Is this a detriment of the contractor (shooter or truck driver)? Yes. Is this a detriment to the US citizen who is screened from the actual scope of mission? Yes. Is this detrimental to the overall project in Iraq? Most definitely. We have excluded a substantial number of agents (combatants and non-combatants alike… i.e. the contractors who carry weapons and those who do not) from our calculations on how we are doing and how we are to proceed.
With this in mind, Pratap Chatterjee of CorpWatch compiled this report (Contractor Deaths) based on the only real tool available to track contractors in Iraq. This tool is the Defense Base Act of 1941. From Pratap:
You may be interested in the total number of contractor deaths and injuries in Iraq broken down by company to date. The grand total is 608 and another 6,000 plus injured. Quite a few of them are probably Iraqi, especially for Titan corporation Titan/L-3 who supply the translators. Their total number of deaths is at 199.
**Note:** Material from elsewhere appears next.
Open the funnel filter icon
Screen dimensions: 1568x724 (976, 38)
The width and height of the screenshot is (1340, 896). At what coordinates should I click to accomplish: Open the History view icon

These are Department of Labor figures based on the company requests for compensation and are generally considered to be lower than the real figure. For example KBR/Halliburton’s figures on this list indicates that Halliburton (represented here by their Cayman island subsidiary, Service Employees International) has suffered 40 deaths, while the company considers its total to have exceeded 77 for all operations (includes Afghanistan and Kuwait, although these are generally low caualty theaters) as of November 2005. (see http://www.halliburtonwatch.org/news/deaths.html)
For a more detailed breakdown by name and incident go to Iraq Casualty Count (note that they only have 342 versus 608): http://icasualties.org/oif/Civ.aspx
In case you are curious, note that the number of US soldiers killed in Iraq stands at 2592 today according to DoD stas gathered by Iraq Casualty Count. Other country deaths stand at 230 (not including Iraqis). See http://icasualties.org/oif/PieCountry.aspx
Explanation of acronyms in the list:
NLT = no lost time
LTO = lost time 3 days or less
LT4 = lost time 4 days or more
DEA = death
COP = salary continuation
OTH = other or unknown
Note: The report is for Iraq only from 3/03 to 7/06. The data is sorted using the "Rule of 7" (6 or less omitted by name but counted toward the total) to protect privacy of the claimants.